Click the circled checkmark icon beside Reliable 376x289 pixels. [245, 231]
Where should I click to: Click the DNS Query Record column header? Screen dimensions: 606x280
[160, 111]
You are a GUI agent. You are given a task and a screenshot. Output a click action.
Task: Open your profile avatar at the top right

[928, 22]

...

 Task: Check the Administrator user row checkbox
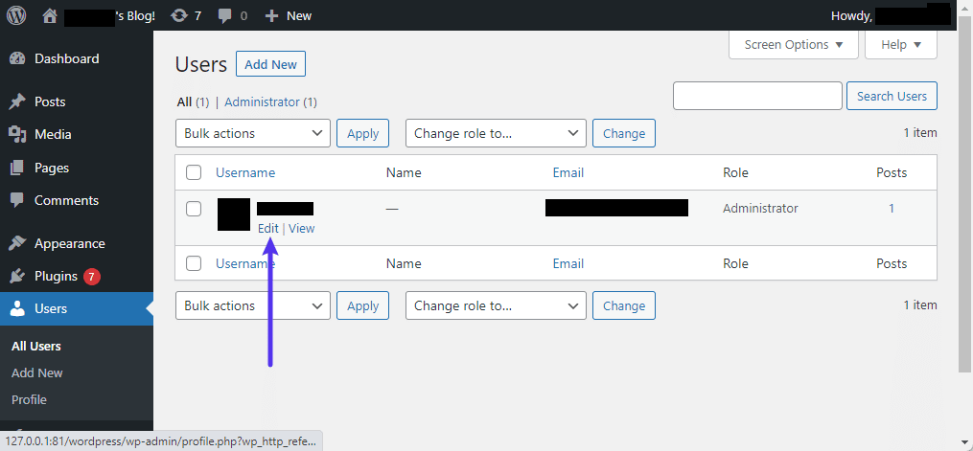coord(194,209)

**Exercise prompt**
Return only the stretch of the material above from the line holding "Click the circled" through the line holding "You are a GUI", copied exactly.

**Exercise output**
Click the circled checkmark icon beside Reliable 376x289 pixels. [245, 231]
Where should I click to: Click the DNS Query Record column header? Screen dimensions: 606x280
[160, 111]
You are a GUI agent. You are given a task and a screenshot. Output a click action.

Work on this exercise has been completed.